Entries provided:
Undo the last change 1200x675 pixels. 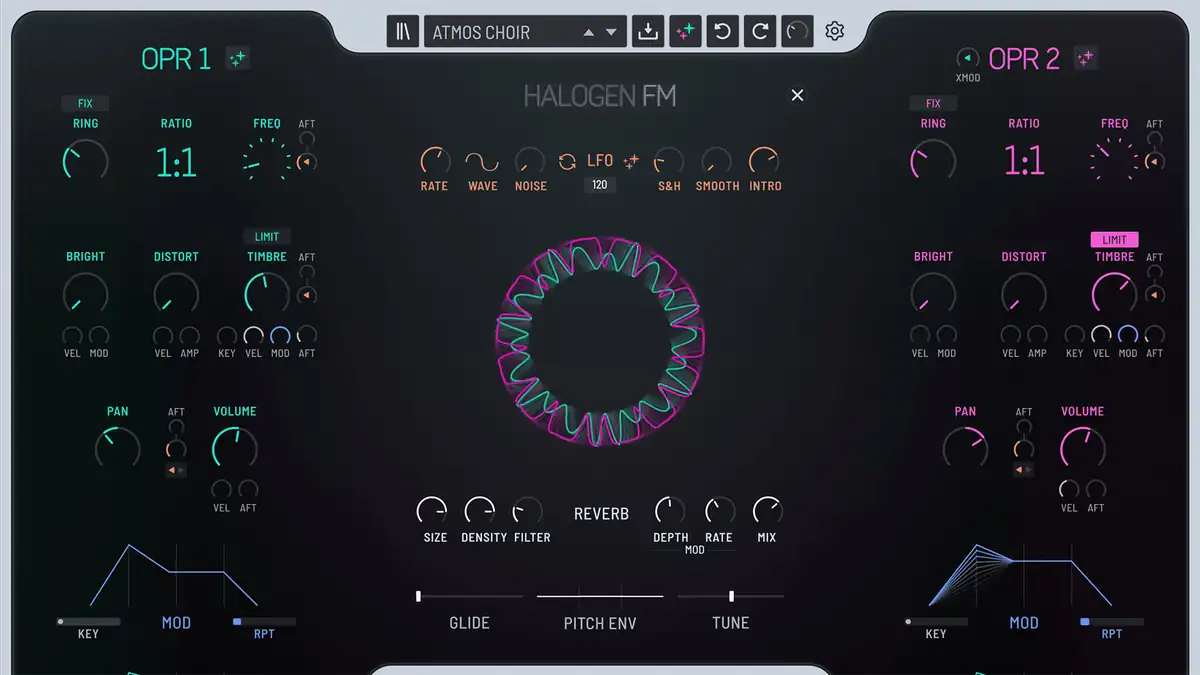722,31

--

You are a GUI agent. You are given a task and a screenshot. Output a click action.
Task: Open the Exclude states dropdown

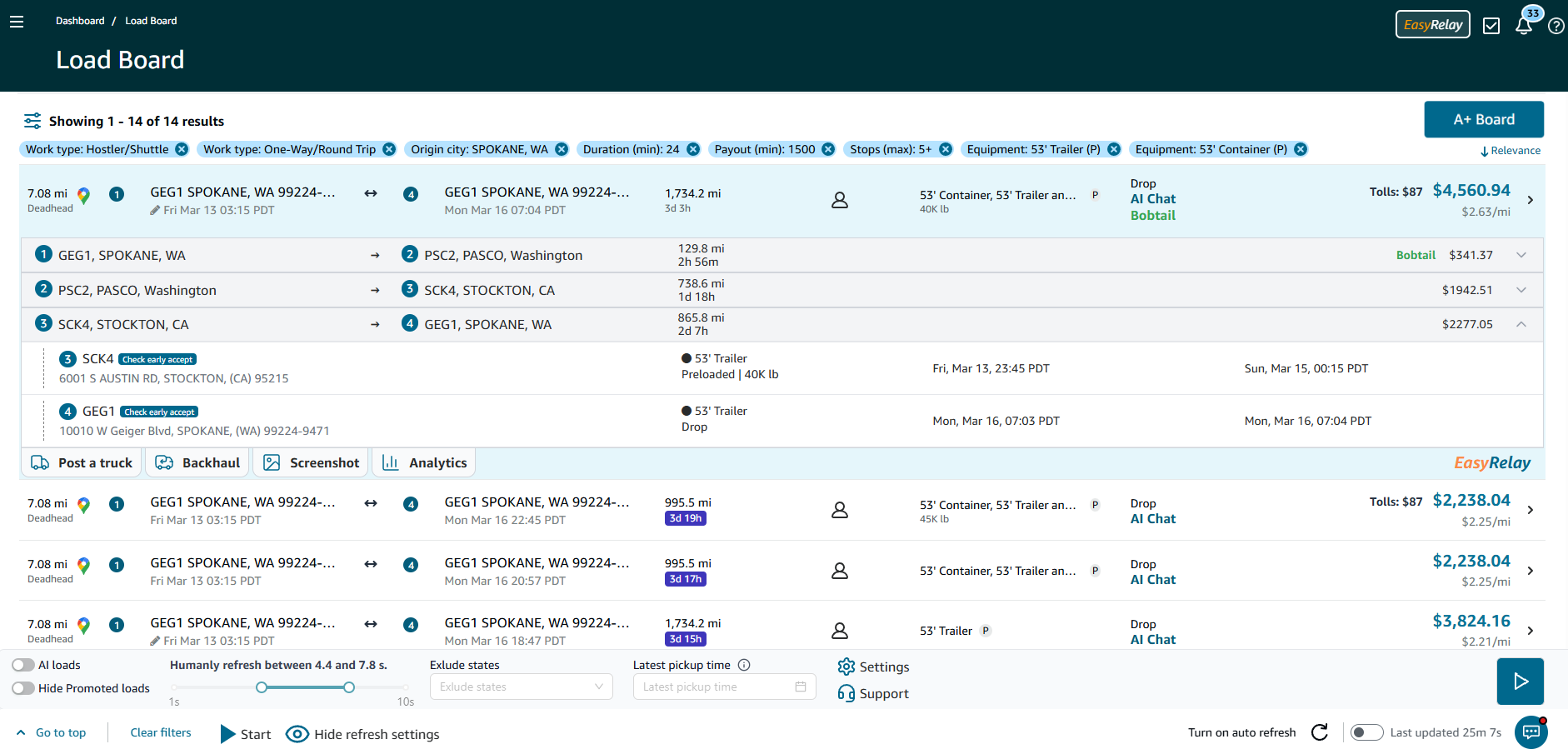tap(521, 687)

--

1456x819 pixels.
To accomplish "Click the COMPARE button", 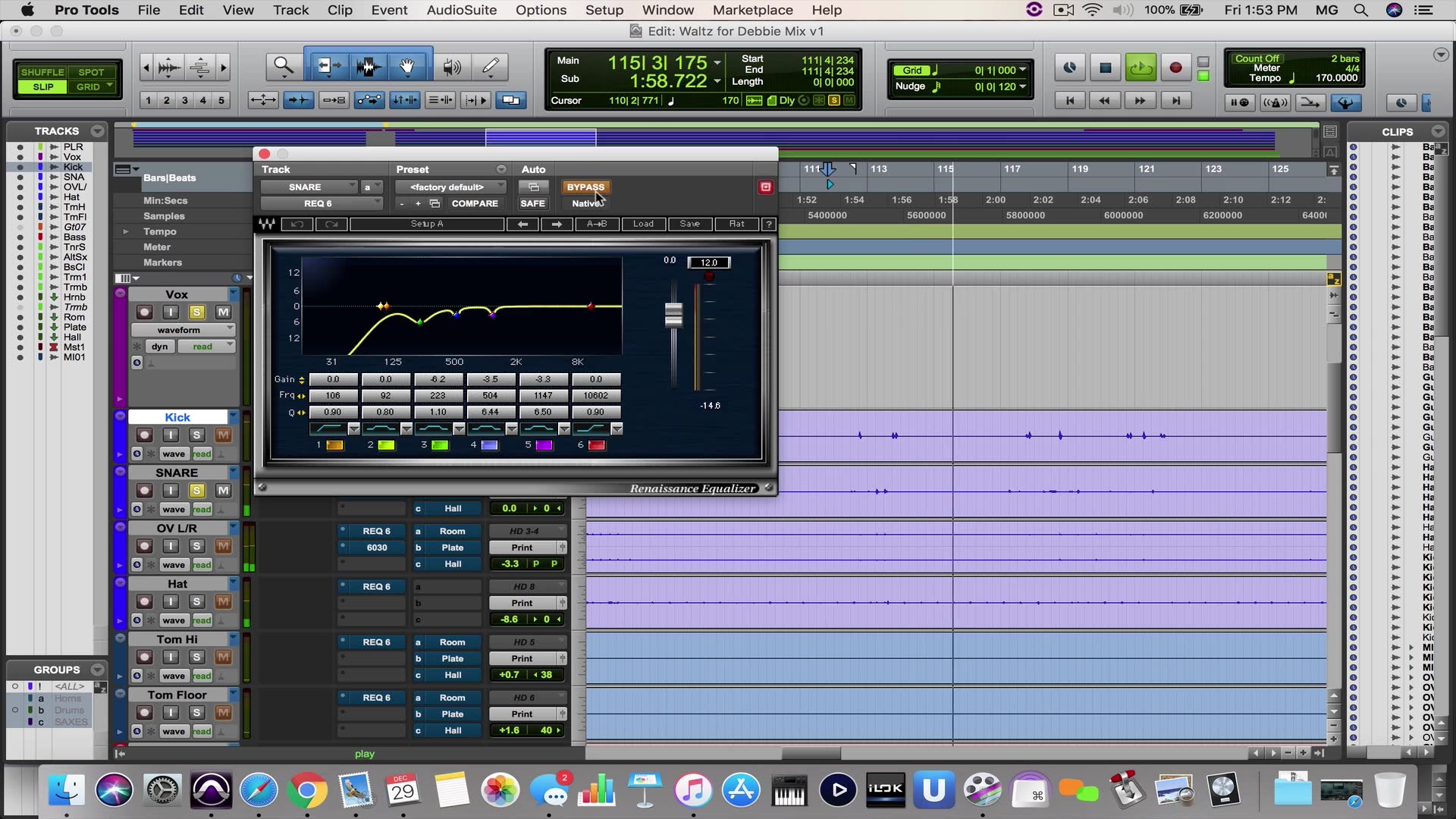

Exercise prompt: Reproduce the material above, starting with the line that contains "You are a GUI" and going on through the line that contains "tap(521, 687)", requests included. Multiply every coordinate in the answers by 0.4 and round each to a whole number, with halves rounded up, and omit the pictures.

Answer to the exercise:
You are a GUI agent. You are given a task and a screenshot. Output a click action.
Task: Open the Exclude states dropdown

tap(208, 275)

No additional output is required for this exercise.